Omelia in occasione della festa di sant’Antonio

(Sap 7, 7-14; Sal 39; Ef 4, 7.11-15; Mc 16, 15-20)
13-06-2019

«Ciò che senza astuzia ho imparato, senza invidia lo comunico, non nascondo le sue ricchezze». Così abbiamo ascoltato nella pagina del Primo Testamento. Ora il contrario dell’astuzia è la sincerità, mentre il contrario dell’invidia è la generosità. Antonio fu un uomo sincero e generoso. Fu pure assai carismatico al punto che per muoversi in mezzo alle folle aveva sempre con sé dei guardia spalle. Eppure i suoi discorsi a rileggerli oggi sembrano noiosi e ripetitivi. Dove sta, dunque, il segreto della sua comunicazione così trascinante?

Ci sono almeno tre ragioni che spiegano il suo successo popolare.

La prima è che “la grazia” della sua vita (II lettura) per Antonio fu proprio la sua amicizia con Cristo. La qual cosa si trasformò in una ‘compagnia’ in grado di illuminare ogni aspetto della vita quotidiana. Credere non è una serie di cose da sapere né di pericoli da evitare, ma è avvertire questa ‘compagnia’ che rende la vita di ogni giorno un’avventura nuova. Per il Santo l’ascolto obbediente della Parola lo aiutò a vedere la realtà con occhi nuovi.

La seconda ragione è che Antonio fu un pellegrino, non un turista che attraversò l’Europa con un messaggio forte, sintetizzabile nelle enigmatiche parole del Maestro, nell’atto di accommiatarsi: «Questi saranno i segni che accompagneranno quelli che credono: nel mio nome scacceranno demoni, parleranno lingue nuove, prenderanno in mano serpenti, e, se berranno qualche veleno, non recherà loro danno; imporranno le mani ai malati e questi guariranno». Gesù chiede ai suoi di intervenire sulla qualità della vita delle persone che sono divise, che non riescono a capirsi, che rischiano di essere avvelenate da un materialismo crasso, che sono abbandonate sulla soglia della malattia. Le sue parole descrivono un’umanità diversa che si china sui mali dell’umanità e che fa di quest’attenzione una questione decisiva.

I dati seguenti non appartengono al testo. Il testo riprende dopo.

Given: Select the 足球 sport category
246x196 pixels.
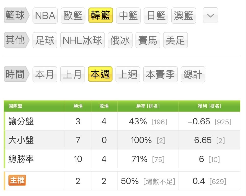Looking at the screenshot, I should point(45,40).
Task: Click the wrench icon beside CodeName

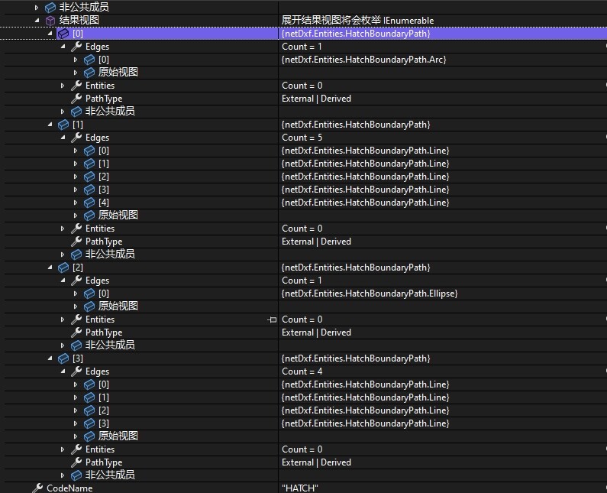Action: tap(37, 488)
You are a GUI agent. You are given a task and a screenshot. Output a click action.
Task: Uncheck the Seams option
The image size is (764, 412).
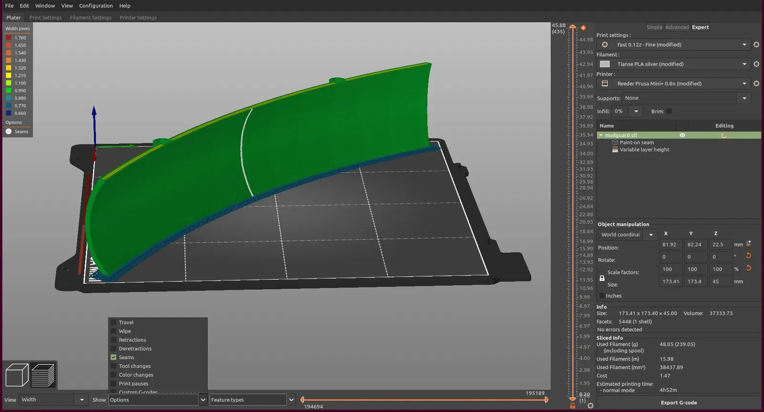coord(114,357)
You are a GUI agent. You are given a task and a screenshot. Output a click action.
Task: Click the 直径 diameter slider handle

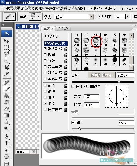pyautogui.click(x=119, y=82)
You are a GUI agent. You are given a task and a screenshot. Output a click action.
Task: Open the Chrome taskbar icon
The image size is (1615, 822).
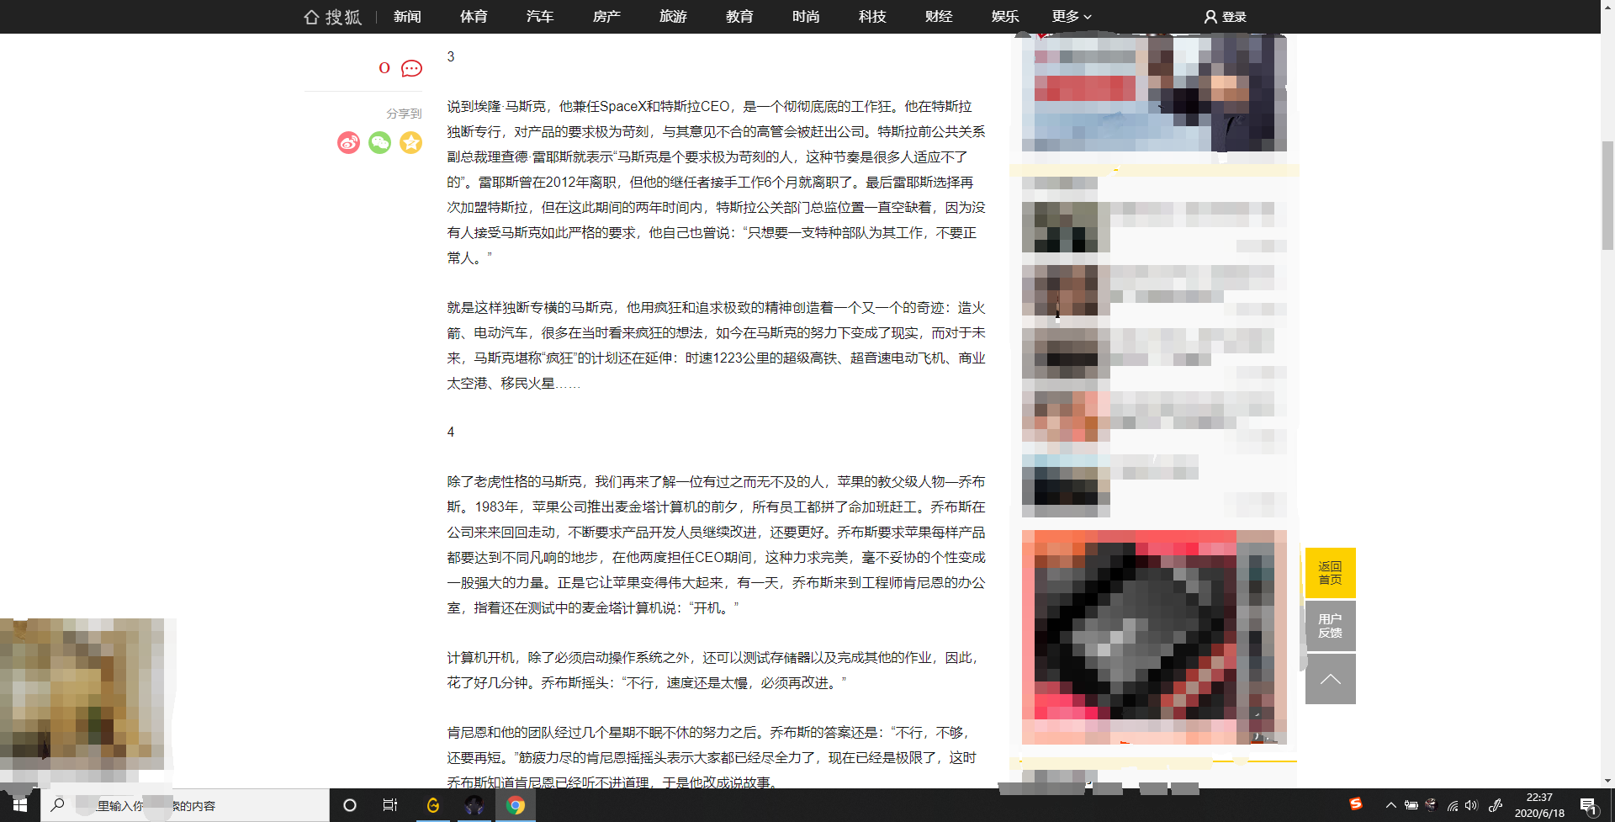coord(516,805)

Infine, la terza ragione è che Antonio fu capace di tenere insieme universalità e fedeltà. Si rivolse a tutti, «ad ogni creatura», «dappertutto», ma con il medesimo annuncio che è il Vangelo di Gesù Cristo. Ciò che unisce il mondo non è quello che è materiale che sempre divide e crea tensione, ma soltanto la dimensione spirituale che fa appello alle cose più nascoste e più profonde dell’umanità.

L’augurio è che in questo mese di giugno anche noi possiamo sperimentare «la  bellezza di un incontro … per camminare insieme».